Urologist Elise J.B. De, MD, of the Department of Urology at Massachusetts General Hospital, and colleagues have found that catastrophizing is also related to generalized CPP. In Urology, they explain the implications for treatment.

Study Details

The study participants were 184 patients with CPP (87% female) who were referred from 11 specialties to a multidisciplinary pelvic pain group. They had an average of four (range, 1–14) pain comorbidities.

The participants completed five standardized questionnaires:

  1. Genitourinary Pain Index
  2. Patient Health Questionnaire for Depression and Anxiety
  3. Interstitial Cystitis Symptom Index
  4. Pelvic Floor Distress Inventory
  5. Pain Catastrophizing Scale (PCS, highest possible score 52)


A higher total number of pain comorbidities correlated with PCS score (increase in score of 2.3 points for every comorbidity). PCS score was positively correlated with higher scores on all other standardized questionnaires.

The 81 participants (44%) who were extreme catastrophizers (PCS score ≥30) scored significantly higher than non-extreme catastrophizers on all standardized questionnaires.

The number of pain comorbidities was not significantly different between extreme and non-extreme catastrophizers.

Relevance to Practice

It's unclear whether catastrophizing in patients with CPP is due to higher levels of pain and number of comorbidities or whether the opposite is true. Similarly, it isn't known whether catastrophizing amplifies pain or vice versa.

Regardless, clinicians should maintain a high index of suspicion for catastrophizing so they can identify patients with CPP whose treatment outcomes could be affected by maladaptive coping. It is also important to stay alert to pain beyond the pelvis, engaging other specialists as needed for care such as neurological evaluation, rheumatologic evaluation and cognitive behavioral therapy.

[Collected data]
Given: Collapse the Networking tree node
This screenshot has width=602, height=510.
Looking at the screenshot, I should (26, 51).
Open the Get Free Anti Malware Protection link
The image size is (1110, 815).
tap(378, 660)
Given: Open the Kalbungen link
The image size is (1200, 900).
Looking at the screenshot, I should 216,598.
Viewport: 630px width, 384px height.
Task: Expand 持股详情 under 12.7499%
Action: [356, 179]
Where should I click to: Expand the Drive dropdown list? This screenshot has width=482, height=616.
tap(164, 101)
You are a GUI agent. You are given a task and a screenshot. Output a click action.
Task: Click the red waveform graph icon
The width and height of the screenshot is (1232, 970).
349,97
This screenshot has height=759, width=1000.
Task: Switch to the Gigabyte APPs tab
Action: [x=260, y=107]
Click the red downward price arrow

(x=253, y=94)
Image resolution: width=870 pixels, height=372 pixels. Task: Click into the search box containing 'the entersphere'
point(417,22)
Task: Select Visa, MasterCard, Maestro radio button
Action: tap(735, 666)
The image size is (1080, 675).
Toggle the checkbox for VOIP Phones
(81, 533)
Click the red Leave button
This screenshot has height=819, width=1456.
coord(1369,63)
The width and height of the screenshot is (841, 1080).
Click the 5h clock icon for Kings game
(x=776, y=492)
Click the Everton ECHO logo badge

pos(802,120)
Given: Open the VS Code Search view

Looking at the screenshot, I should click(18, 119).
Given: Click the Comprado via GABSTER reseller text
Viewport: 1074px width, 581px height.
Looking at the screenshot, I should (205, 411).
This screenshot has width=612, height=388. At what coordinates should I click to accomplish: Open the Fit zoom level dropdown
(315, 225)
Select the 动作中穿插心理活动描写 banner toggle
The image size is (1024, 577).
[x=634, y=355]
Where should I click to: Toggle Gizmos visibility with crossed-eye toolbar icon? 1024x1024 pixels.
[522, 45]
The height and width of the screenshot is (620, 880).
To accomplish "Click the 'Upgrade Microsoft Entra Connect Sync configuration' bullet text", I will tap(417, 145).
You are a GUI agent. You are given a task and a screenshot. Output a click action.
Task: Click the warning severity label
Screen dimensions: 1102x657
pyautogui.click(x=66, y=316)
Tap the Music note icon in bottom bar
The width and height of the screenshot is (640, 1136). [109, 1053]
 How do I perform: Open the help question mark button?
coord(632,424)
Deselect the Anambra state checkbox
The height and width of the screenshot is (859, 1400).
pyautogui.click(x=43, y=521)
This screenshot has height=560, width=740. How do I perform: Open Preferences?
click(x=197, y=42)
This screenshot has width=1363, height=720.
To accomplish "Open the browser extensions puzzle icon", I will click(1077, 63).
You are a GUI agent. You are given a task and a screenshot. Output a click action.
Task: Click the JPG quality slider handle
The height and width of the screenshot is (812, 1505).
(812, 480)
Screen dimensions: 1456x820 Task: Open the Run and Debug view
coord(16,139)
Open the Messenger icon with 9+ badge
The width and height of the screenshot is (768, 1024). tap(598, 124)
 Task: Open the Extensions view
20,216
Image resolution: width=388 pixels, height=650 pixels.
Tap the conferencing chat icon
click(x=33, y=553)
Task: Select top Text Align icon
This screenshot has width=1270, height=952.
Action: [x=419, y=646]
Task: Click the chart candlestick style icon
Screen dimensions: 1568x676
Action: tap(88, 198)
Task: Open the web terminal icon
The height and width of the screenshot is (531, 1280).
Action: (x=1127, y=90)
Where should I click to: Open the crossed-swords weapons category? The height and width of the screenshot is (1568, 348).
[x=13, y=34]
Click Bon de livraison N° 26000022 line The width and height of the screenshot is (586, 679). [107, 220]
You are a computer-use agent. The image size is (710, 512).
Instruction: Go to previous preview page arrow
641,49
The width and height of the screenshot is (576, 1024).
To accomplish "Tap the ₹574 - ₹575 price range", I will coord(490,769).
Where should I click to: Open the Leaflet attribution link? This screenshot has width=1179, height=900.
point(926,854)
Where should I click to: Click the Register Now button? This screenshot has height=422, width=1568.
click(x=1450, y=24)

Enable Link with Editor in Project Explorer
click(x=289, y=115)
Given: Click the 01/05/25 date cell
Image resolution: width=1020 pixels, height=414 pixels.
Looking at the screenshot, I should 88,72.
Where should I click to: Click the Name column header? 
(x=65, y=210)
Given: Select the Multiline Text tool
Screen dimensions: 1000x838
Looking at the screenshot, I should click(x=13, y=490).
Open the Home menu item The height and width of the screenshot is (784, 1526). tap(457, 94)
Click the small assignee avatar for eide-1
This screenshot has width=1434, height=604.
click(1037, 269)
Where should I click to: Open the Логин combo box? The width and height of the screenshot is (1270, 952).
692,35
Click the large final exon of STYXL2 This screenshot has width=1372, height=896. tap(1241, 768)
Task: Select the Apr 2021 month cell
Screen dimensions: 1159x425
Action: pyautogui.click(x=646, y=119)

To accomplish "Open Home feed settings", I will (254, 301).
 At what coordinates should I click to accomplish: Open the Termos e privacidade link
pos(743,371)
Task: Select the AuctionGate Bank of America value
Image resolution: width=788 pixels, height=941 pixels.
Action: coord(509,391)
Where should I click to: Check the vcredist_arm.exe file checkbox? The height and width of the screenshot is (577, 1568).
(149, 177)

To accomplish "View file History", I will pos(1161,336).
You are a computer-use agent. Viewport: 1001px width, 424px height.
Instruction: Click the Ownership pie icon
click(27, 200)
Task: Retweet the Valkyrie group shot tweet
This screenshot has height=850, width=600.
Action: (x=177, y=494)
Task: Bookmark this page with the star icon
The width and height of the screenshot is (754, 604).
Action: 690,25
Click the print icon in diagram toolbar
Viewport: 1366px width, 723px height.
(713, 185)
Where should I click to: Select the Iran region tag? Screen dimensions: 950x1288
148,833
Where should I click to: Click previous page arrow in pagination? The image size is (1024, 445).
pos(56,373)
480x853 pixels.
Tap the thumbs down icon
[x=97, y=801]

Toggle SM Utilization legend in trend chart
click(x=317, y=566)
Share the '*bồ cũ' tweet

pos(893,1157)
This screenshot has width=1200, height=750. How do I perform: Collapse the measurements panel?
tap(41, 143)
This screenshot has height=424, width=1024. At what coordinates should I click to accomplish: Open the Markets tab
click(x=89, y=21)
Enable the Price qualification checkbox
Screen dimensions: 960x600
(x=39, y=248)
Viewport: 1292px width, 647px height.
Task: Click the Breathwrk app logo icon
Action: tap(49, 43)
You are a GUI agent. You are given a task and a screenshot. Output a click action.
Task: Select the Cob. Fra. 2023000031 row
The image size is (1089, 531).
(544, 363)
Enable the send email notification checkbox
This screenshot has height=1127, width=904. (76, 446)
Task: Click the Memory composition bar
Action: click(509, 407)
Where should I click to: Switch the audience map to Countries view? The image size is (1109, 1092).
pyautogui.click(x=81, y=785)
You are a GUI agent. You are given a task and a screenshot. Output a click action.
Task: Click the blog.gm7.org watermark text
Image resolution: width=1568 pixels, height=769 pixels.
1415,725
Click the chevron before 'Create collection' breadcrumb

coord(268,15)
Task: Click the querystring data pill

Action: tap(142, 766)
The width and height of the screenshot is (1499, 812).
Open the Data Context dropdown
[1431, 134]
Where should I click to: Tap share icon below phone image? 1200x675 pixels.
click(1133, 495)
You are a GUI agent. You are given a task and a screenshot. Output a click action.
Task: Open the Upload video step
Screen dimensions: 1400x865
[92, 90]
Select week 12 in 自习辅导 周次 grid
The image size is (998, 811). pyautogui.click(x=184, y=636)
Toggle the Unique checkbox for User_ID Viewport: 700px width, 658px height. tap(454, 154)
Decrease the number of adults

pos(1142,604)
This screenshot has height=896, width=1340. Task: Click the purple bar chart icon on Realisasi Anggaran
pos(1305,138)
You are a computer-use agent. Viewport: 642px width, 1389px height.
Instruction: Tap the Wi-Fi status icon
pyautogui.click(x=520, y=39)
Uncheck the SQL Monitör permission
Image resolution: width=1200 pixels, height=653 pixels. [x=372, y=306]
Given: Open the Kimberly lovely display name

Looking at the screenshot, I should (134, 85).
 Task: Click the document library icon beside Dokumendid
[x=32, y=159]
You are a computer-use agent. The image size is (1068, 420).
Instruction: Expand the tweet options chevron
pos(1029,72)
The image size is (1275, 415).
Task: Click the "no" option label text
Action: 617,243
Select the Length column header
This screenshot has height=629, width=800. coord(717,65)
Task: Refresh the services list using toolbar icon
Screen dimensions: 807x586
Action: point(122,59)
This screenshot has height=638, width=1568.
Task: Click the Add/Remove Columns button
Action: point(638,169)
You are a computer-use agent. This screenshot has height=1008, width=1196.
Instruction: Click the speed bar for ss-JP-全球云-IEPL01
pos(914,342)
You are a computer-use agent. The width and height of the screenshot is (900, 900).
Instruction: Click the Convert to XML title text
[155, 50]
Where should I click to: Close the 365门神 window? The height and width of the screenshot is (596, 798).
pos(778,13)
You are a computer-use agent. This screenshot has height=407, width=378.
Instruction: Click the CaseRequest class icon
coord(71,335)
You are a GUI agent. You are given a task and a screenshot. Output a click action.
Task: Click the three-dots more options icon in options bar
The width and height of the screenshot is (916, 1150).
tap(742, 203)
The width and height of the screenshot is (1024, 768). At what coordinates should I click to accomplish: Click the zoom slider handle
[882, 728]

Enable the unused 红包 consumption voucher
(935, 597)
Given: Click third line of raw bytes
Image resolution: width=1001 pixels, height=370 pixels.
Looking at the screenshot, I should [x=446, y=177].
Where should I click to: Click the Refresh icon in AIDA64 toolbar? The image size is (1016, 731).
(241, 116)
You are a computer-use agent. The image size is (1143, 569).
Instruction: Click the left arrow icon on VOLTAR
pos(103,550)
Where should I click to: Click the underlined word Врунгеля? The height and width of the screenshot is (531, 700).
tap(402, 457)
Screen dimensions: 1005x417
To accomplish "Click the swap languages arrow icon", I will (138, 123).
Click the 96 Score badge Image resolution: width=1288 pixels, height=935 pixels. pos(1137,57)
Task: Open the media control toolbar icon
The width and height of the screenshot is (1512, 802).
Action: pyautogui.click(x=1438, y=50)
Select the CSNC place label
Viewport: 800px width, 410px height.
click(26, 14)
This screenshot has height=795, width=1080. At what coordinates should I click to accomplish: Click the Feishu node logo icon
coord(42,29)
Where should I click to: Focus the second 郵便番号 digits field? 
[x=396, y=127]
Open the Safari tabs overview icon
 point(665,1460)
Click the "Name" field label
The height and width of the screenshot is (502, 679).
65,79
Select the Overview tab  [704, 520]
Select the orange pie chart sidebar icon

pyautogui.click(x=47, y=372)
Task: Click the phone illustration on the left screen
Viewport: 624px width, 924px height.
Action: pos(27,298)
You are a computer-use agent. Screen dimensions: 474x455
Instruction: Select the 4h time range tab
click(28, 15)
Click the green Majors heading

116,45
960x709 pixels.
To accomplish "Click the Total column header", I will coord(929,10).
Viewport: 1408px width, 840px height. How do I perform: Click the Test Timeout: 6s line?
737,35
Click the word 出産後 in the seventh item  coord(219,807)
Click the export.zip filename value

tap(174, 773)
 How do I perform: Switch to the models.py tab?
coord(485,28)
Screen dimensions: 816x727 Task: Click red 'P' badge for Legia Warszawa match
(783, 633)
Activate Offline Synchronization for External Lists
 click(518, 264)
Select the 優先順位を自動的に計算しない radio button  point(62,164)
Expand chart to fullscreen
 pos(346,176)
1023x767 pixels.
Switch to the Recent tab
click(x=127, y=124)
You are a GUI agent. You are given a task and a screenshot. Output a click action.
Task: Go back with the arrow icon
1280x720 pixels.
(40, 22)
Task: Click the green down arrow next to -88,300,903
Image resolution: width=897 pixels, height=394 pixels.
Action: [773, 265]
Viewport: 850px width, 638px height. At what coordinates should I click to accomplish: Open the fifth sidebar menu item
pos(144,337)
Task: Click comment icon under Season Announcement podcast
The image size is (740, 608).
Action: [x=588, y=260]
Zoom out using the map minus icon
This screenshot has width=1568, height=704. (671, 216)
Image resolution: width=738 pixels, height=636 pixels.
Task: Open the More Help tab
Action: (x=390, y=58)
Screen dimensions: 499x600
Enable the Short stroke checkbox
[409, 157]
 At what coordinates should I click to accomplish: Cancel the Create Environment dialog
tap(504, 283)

§ What you have to do:
Name every standardized questionnaire that the participants completed in the chronic pelvic pain study summary. Nothing in the listing is needed here.

§ Result for this task:
- Genitourinary Pain Index
- Patient Health Questionnaire for Depression and Anxiety
- Interstitial Cystitis Symptom Index
- Pelvic Floor Distress Inventory
- Pain Catastrophizing Scale (PCS)